可以让应用层的开发者关心:mrgreen:
posix_fadvise

humjb_1983 发表于 2014-04-14 08:59

感谢，后面需要多关注看看~~

humjb_1983 发表于 2014-05-13 16:22

瀚海书香发表于 2014-04-11 15:37 static/image/common/back.gif
回复 3# humjb_1983
关于pagecache大小限制的问题一直有不同的声音，所有说patch虽然出来很久了，但一直没 ...
请问瀚海兄，这个patch在哪儿可以找到呢？另外，“有不同的声音”具体是因为啥？是不稳定么？是否有相关的链接可以参考？谢谢！

瀚海书香 发表于 2014-05-14 10:34

回复 8# humjb_1983
当时貌似是在LWN上看的，刚才找了找没找到。

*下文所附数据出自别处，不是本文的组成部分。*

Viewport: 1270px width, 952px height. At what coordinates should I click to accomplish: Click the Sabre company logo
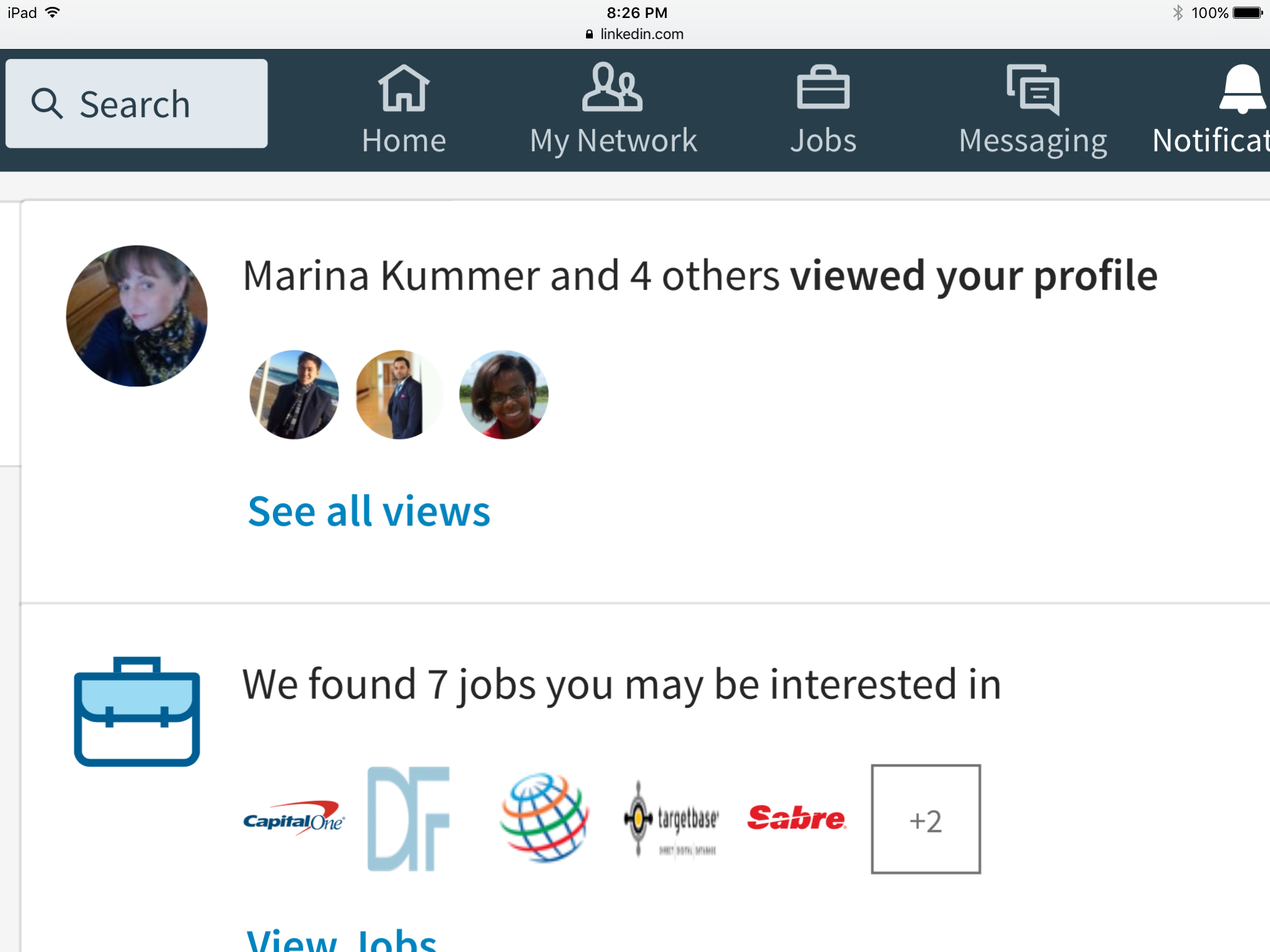pyautogui.click(x=797, y=818)
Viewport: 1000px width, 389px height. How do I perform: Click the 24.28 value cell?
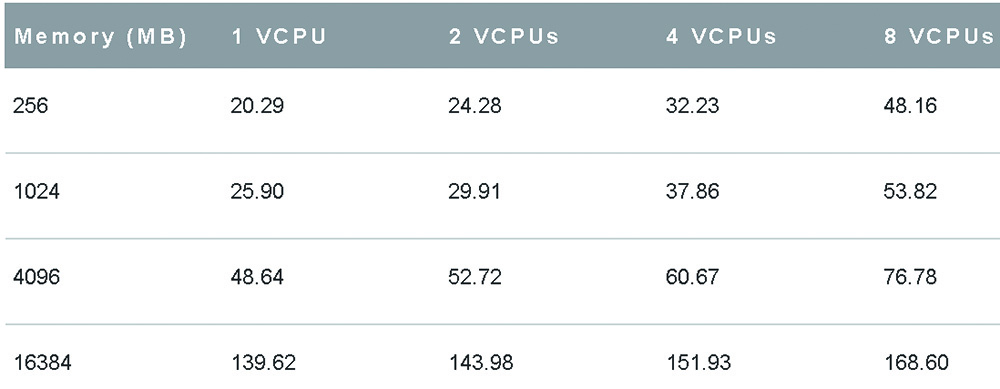point(474,105)
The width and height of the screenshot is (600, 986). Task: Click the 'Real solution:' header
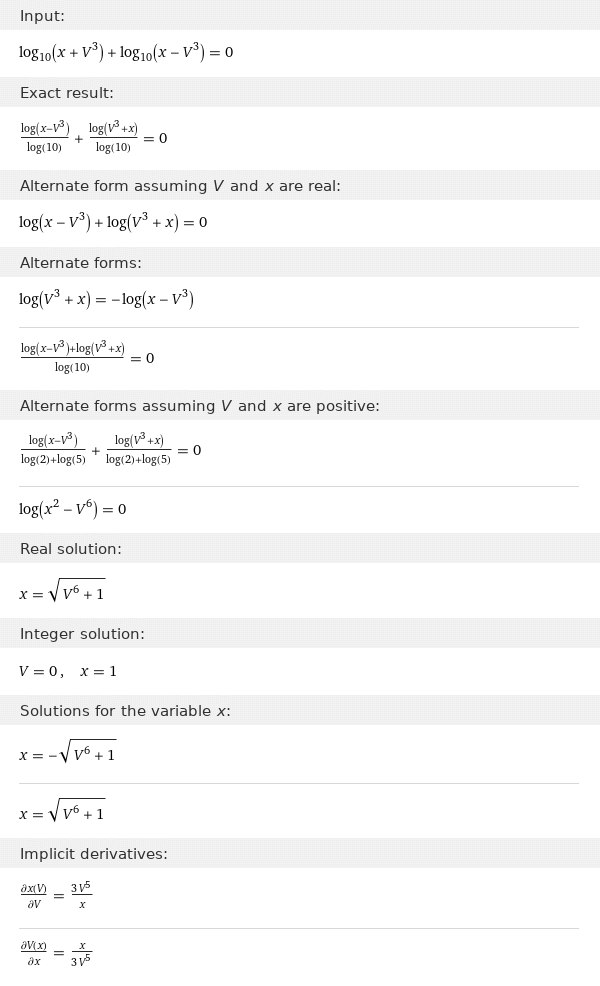coord(71,549)
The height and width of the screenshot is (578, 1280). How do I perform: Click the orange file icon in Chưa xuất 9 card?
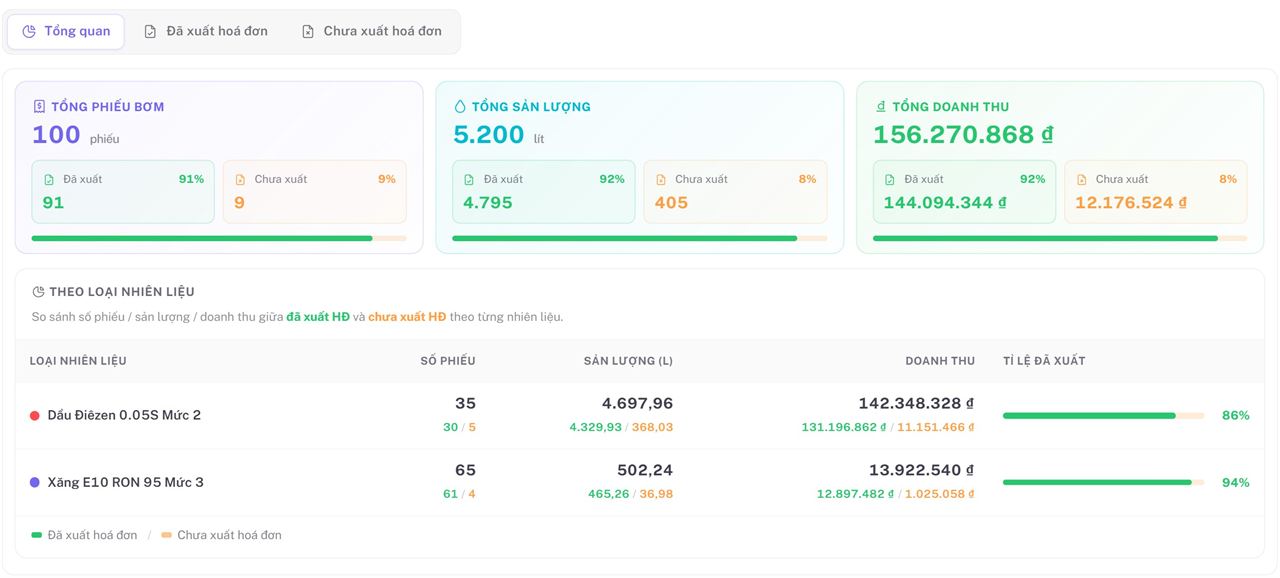tap(240, 180)
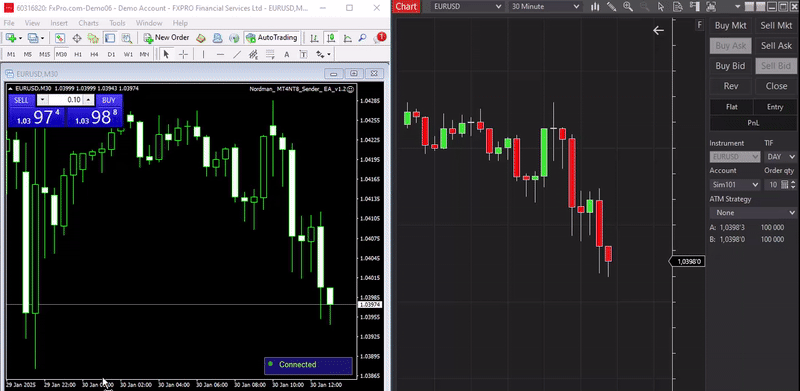This screenshot has width=800, height=391.
Task: Switch timeframe to M15
Action: tap(44, 54)
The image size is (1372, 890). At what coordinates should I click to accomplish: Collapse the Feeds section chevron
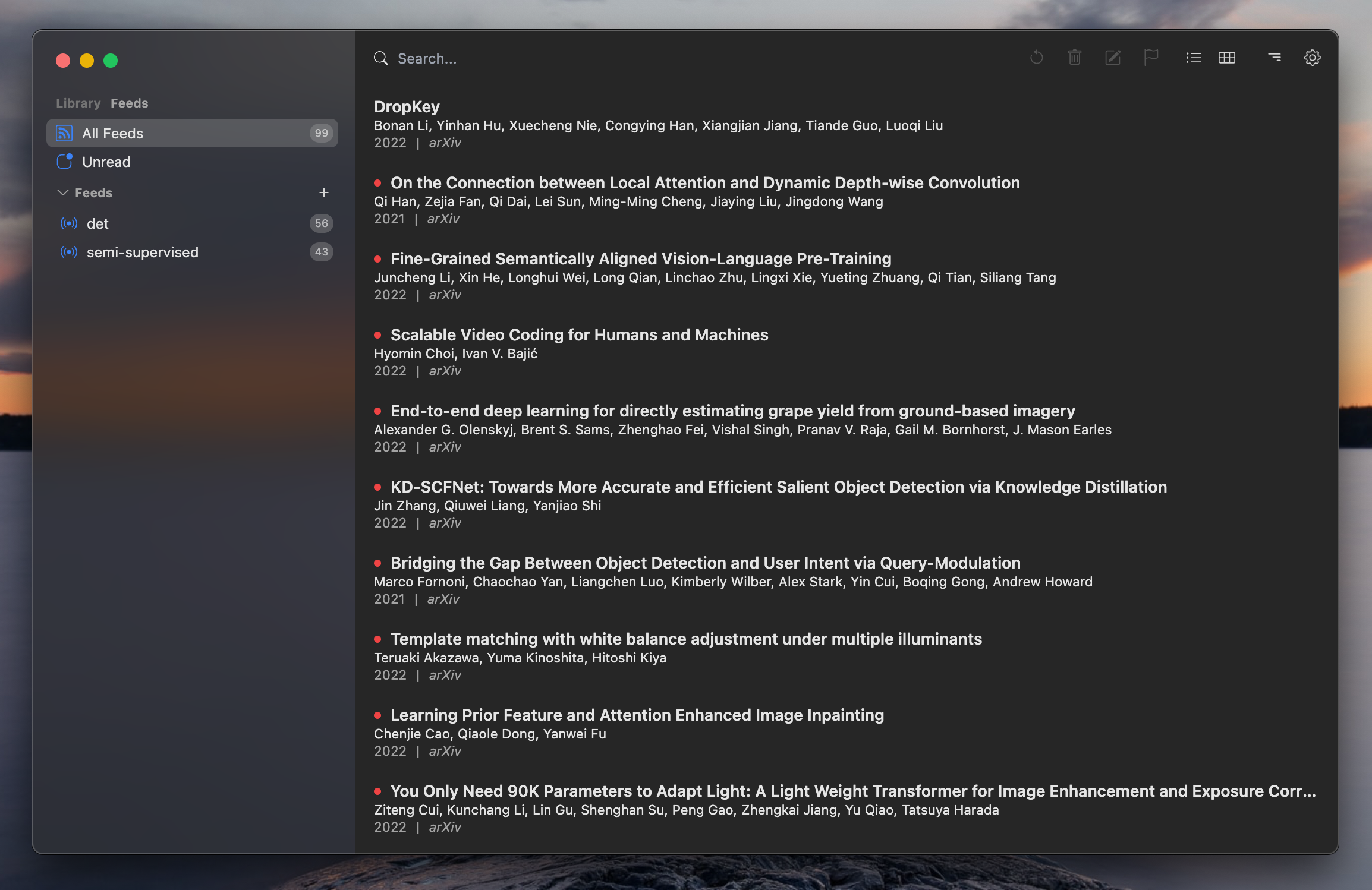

因为这个patch太老了，我的邮件列表里面也没有了。不过当时反对的原因是反对者认为这个选项与linux尽可能使用内存向违背了，反对者认为vm系统应该尽可能使用内存加速文件的访问。
这个patch的稳定性没有问题的，我这边有一个suse下的patch。From: Markus Guertler <mguertler@novell.com>
Subject: Introduce (optional) pagecache limit
References: FATE309111
Patch-mainline: Never

There are apps that consume lots of memory and touch some of their
pages very infrequently; yet those pages are very important for the
overall performance of the app and should not be paged out in favor
of pagecache. The kernel can't know this and takes the wrong decisions,
even with low swappiness values.

This sysctl allows to set a limit for the non-mapped page cache;
non-mapped meaning that it will not affect shared memory or files
that are mmap()ed -- just anonymous file system cache.
Above this limit, the kernel will always consider removing pages from
the page cache first.

The limit that ends up being enforced is dependent on free memory;
if we have lots of it, the effective limit is much higher -- only when
the free memory gets scarce, we'll become strict about anonymous
page cache. This should make the setting much more attractive to use.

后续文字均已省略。